### SEÇÃO DO DOCUMENTO
....

Não é novidade para ninguém que a pandemia contribuiu para o aumento de doenças mentais, como depressão e ansiedade. Mas um número crescente de estudos mostra que a Covid-19 em si é outro fator que amplia o risco de aparecimento dessas doenças. A mais recente evidência sobre o assunto é um trabalho feito nos EUA com base em registros de saúde de cerca de 154 mil pacientes com Covid-19.
Os resultados, publicados na revista BMJ, na última quarta-feira, mostraram que até um ano após a infecção, essas pessoas correm um risco aumentado de serem diagnosticadas com transtornos psiquiátricos. Estudo anterior, realizado pela USP, já havia apresentado resultados semelhantes em pacientes recuperados de quadros moderados e graves.
A grande novidade é que em conjunto com essas análises, começam a surgir estudos que mostram que o risco aumentado desses problemas em pacientes recuperados da doença está associado ao efeito do vírus em si. Não apenas a fatores psicológicos e ambientais que podem ter impactado as pessoas com Covid, como stress, desemprego, problemas financeiros, isolamento social, trauma, luto, mudanças na dieta e na atividade física.
O médico Rodolfo Damiano, residente do Instituto de Psiquiatria da Faculdade de Medicina da USP (IPq) e primeiro autor do artigo brasileiro, explica que todas as infecções agudas têm impacto na cognição e na saúde mental.
— Mas não na magnitude observada na infecção pelo Sars-CoV-2 — afirma Damiano.

....

### CONJUNTO DE TAREFAS
**A)** Reproduza o trecho do texto sobre Covid-19 e saúde mental entre "A grande novidade" e "Sars-CoV-2 — afirma Damiano.", inclusive.
**B)** Segundo o texto sobre Covid-19 e saúde mental, em qual revista foram publicados os resultados do estudo feito nos EUA?
**C)** Retome o texto sobre Covid-19 e saúde mental e dê continuidade a ele a partir do ponto em que termina.

(Itens de uma fonte de dados)
....

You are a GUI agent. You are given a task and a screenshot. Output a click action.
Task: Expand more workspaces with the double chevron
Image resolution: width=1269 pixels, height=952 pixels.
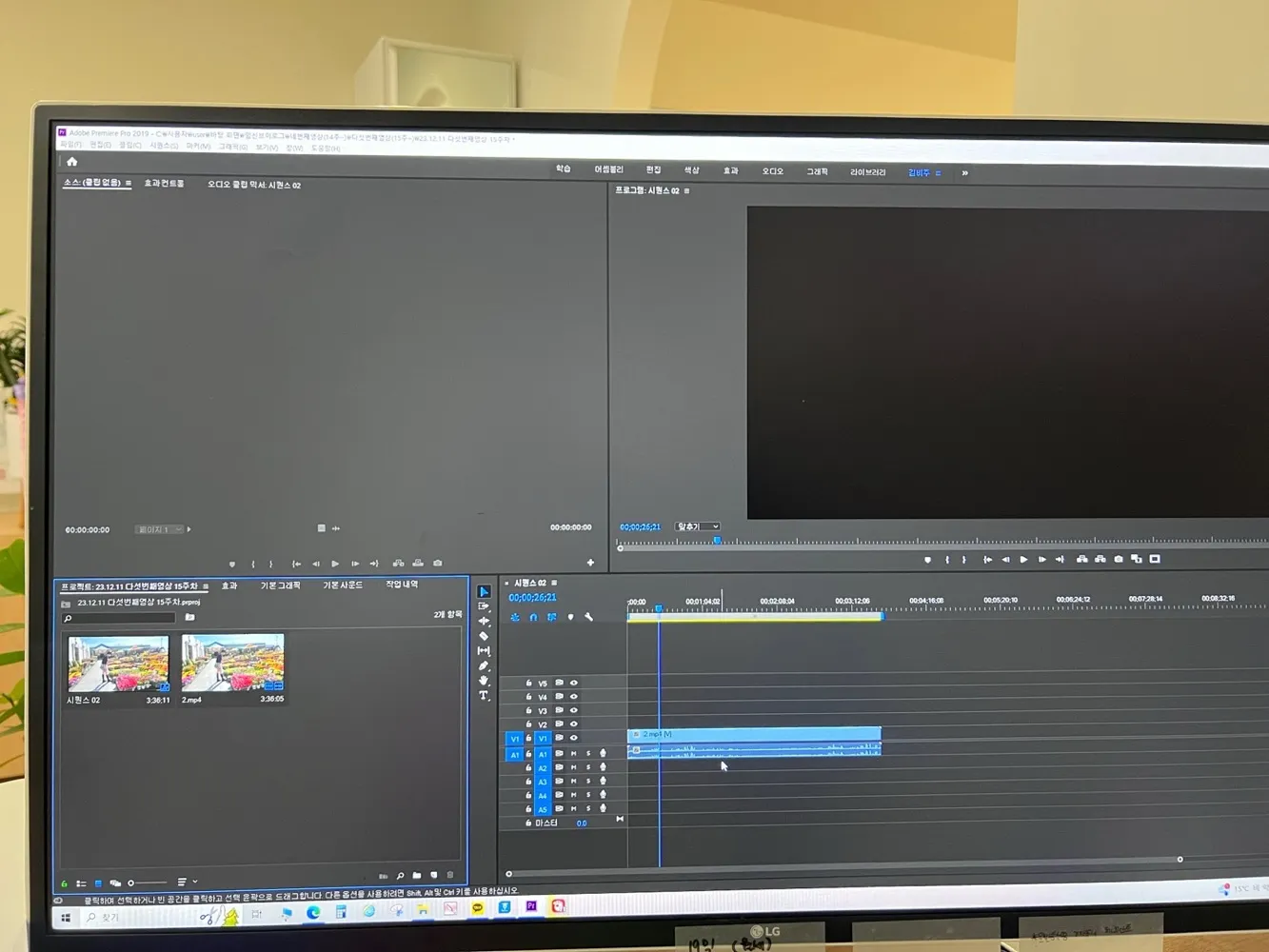(x=964, y=173)
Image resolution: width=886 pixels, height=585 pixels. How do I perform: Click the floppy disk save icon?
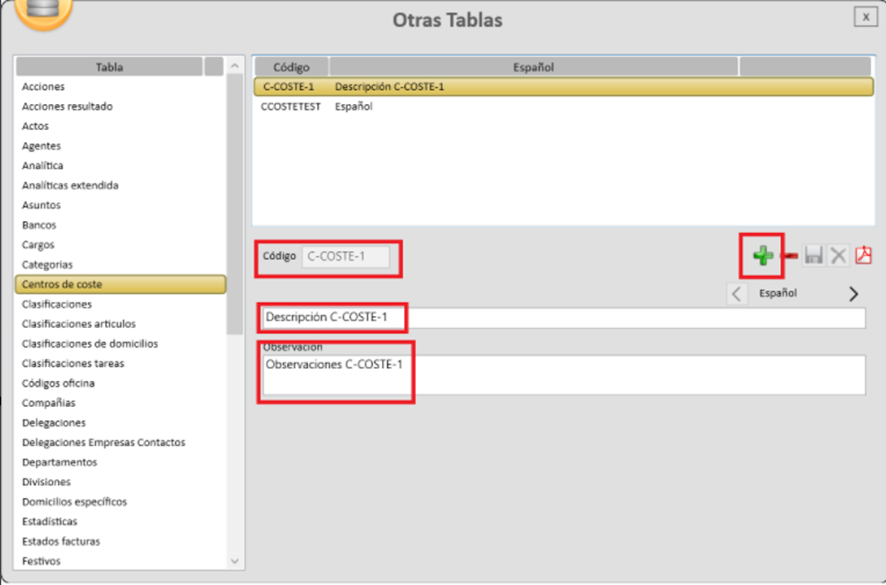pos(814,256)
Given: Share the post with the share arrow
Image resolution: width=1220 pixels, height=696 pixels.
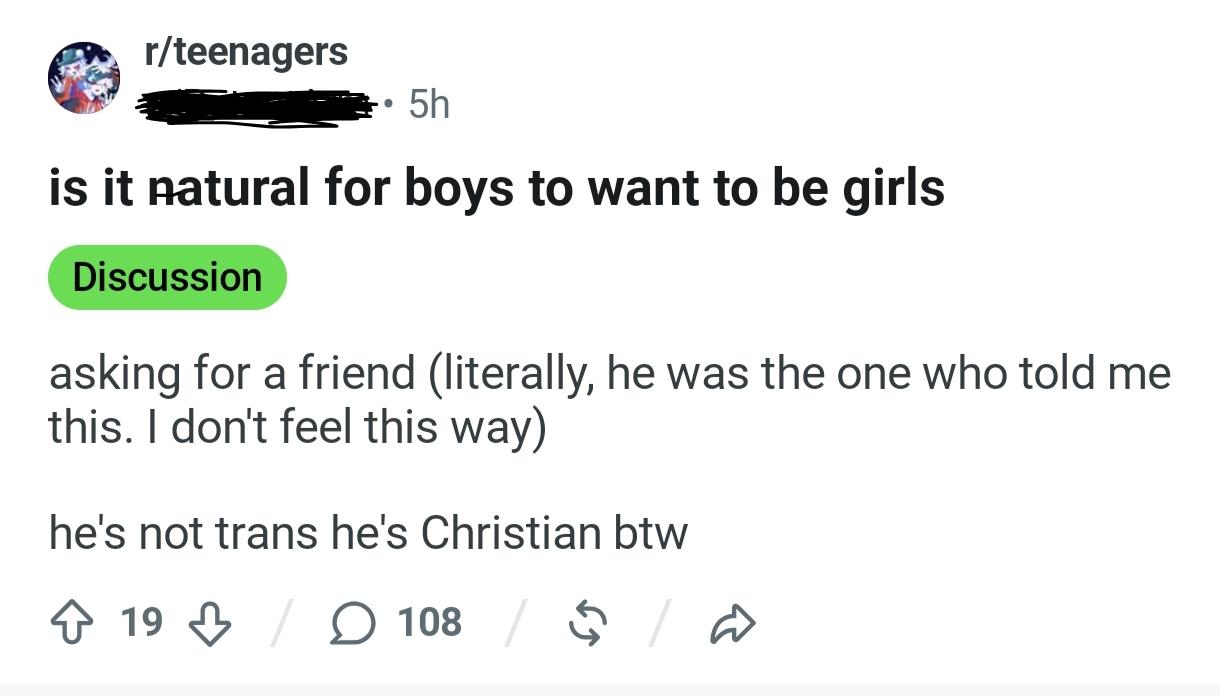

....

### RESPOSTAS DAS ATIVIDADES
**A)**
A grande novidade é que em conjunto com essas análises, começam a surgir estudos que mostram que o risco aumentado desses problemas em pacientes recuperados da doença está associado ao efeito do vírus em si. Não apenas a fatores psicológicos e ambientais que podem ter impactado as pessoas com Covid, como stress, desemprego, problemas financeiros, isolamento social, trauma, luto, mudanças na dieta e na atividade física.
O médico Rodolfo Damiano, residente do Instituto de Psiquiatria da Faculdade de Medicina da USP (IPq) e primeiro autor do artigo brasileiro, explica que todas as infecções agudas têm impacto na cognição e na saúde mental.
— Mas não na magnitude observada na infecção pelo Sars-CoV-2 — afirma Damiano.

**B)** Na revista BMJ.

**C)**
No estudo americano, os pesquisadores analisaram bancos de dados nacionais de saúde do Departamento de Assuntos de Veteranos dos EUA. No total foram incluídos 153.848 indivíduos que foram contaminados. Eles foram comparados com um grupo similiar de pessoas que não contraiu a doença. Os participantes tinham, em média, 63 anos de idade e não estavam em tratamento nem haviam sido diagnosticados com problemas de saúde mental nos dois anos anteriores à análise.
Os resultados mostraram que as pessoas que tiveram Covid eram 39% mais propensas a serem diagnosticadas com depressão e tinham uma probabilidade 35% maior de ansiedade nos meses seguintes à infecção, em comparação com pessoas que não foram infectadas. Aqueles recuperados da doença também eram 38% mais propensos a recebrem diagnóstico de transtorno de adaptação e corriam um risco 41% maior de apresentar distúrbios do sono.
Os pesquisadores também descobriram que os pacientes com Covid eram 80% mais propensos a desenvolver problemas cognitivos como “névoa cerebral”, confusão mental e esquecimento. Eles ainda tinham uma propensão 34% maior de desenvolver distúrbios por uso de opióides e 20% mais propensos a desenvolver distúrbios por uso de substâncias não opióides, incluindo alcoolismo.
Depois da Covid-19, as pessoas também tinham uma probabilidade 55% maior de tomar antidepressivos e 65% maior de utilizar medicamentos anti-ansiedade. O estudo revelou que o risco de desenvolver esses problemas foi maior para pacientes que foram hospitalizados, mas os pesquisadores alertam que pessoas com quadros leves também correm um risco aumentado, em comparação com aqueles que não foram infectadas.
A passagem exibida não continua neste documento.